Русский Журнал
СегодняОбзорыКолонкиПереводИздательства

Шведская полка | Иномарки | Чтение без разбору | Книга на завтра | Периодика | Электронные библиотеки | Штудии | Журнальный зал
/ Круг чтения / < Вы здесь
Вместе
Дата публикации:  19 Мая 2003

получить по E-mail получить по E-mail
версия для печати версия для печати

Кстати, мне всегда казалось странным,
что принято писать только о только
что вышедших книжках.
Никто не пишет о них, когда они уже
усваиваются и оставляют след в
культуре и в сознании

Дмитрий Бавильский

Никто не хочет умирать, но все хотят родиться. Еще раз. Например в Иллинойсе, летом 1899, чтобы весной двадцать третьего оказаться в Париже на рю Кардинала Лемуана. А можно не Эрнестом, можно Жаном-Луи в 1922, чтобы уже в Гарлеме сорок девятого танцевать под музыку Телониуса Монка.

Чужую жизнь хочется примерить как пижонское пальто. Неизвестность с погончиками кажется красивее собственной шкуры. Издали. Пошире в плечах. Поуже в талии. Это называется юностью.

А зрелость - ощущение того, что твой размер тоже вполне. И материал изрядный. И кто-то будет наверняка жалеть, что вот нельзя, невозможно этими родинками прикрыть ключицу или копчик. Поймать "Голос Америки" и получить письмо с домена kiae.su. Действительно. Славное чувство. Чувство собственного достоинства.

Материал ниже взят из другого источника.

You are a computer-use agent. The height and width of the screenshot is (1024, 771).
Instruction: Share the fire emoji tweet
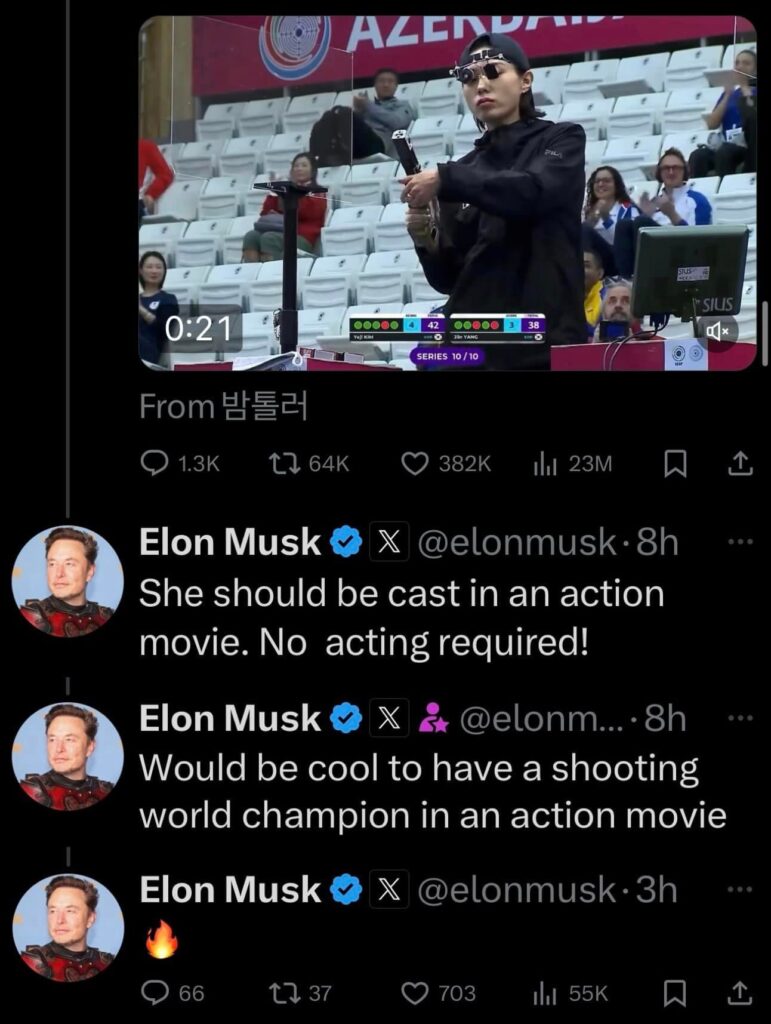pyautogui.click(x=739, y=992)
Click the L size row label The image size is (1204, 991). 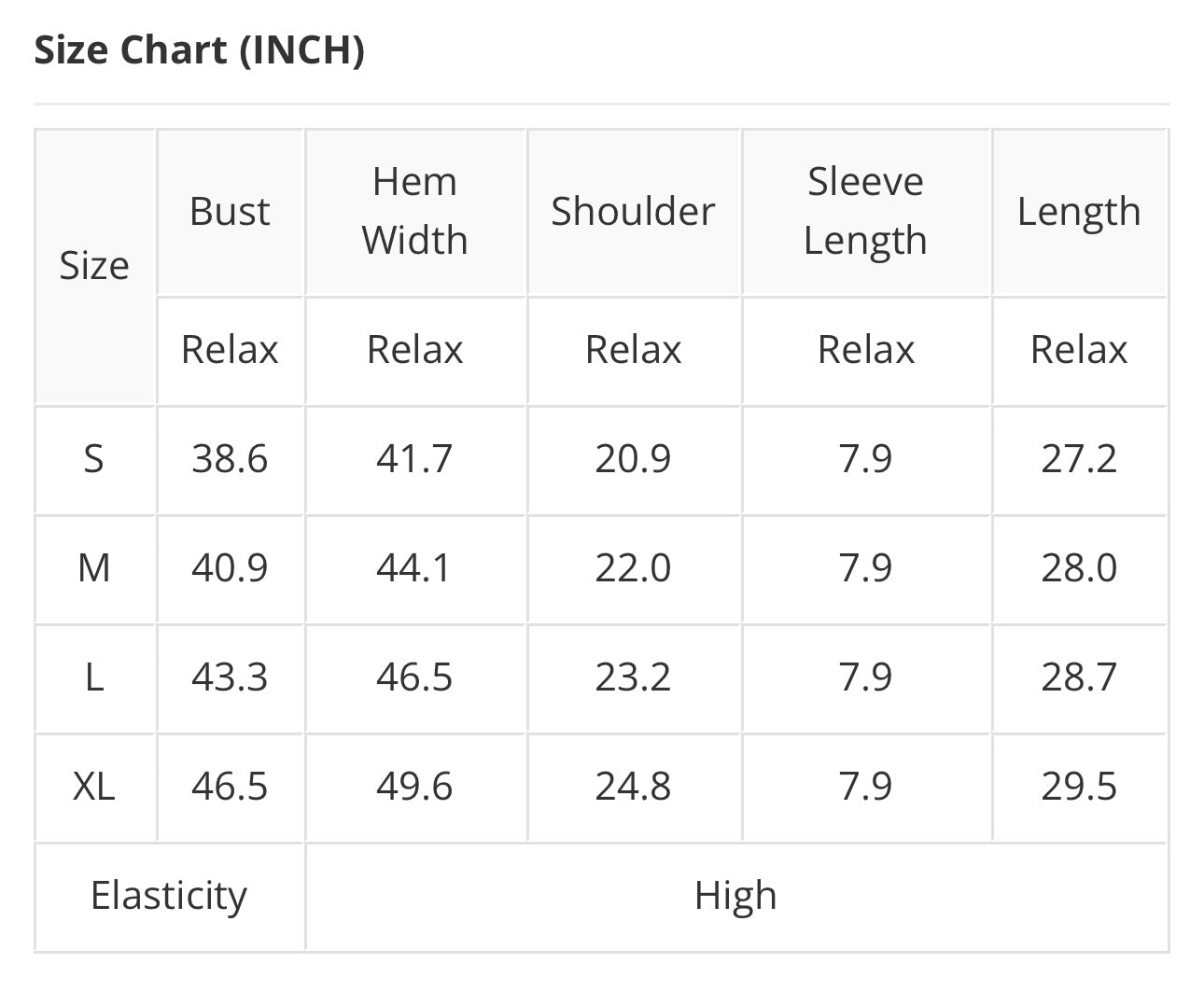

И формирует его не только жизнь. Свершенья. Дела и подвиги. Любовь и подлость. Но еще и книги. Жизнеописания. Нон-фикшн. Сравнительный материал. Для летчика - история Ивана Кожедуба. Писателю - труды и дни Константина Вагинова. Именно поэтому вне поля художественного вымысла первыми идут историки. У каждого свои. Мне всего ближе Олег Проскурин и Андрей Немзер. Два разных человека. А читать хорошо вперемежку. Десять страниц "Литературных скандалов пушкинской эпохи" и столько же "Памятных дат". До еды и вина. Не больше тридцати в день. Взрослая доза. Укрепляют.

Утверждают в мысли, что все повторялось, повторяется и снова обязательно вернется на свои круги. Две минуты Зощенко и двадцать секунд Баратынского будут даны каждому. Нужно просто жить. Не мечтать, не плакать. И лбом о стену не стучаться. Не биться головой. Она довольно хрупкая. А внутри жидкость. Нужно любить, делать детей и верить, что сверху на всех нас смотрит Пушкин. Александр Сергеевич, смешливый человек с бакенбардами. И тоже удивляется тому, что повторилось. Повторяется и снова обязательно вернется на свои круги.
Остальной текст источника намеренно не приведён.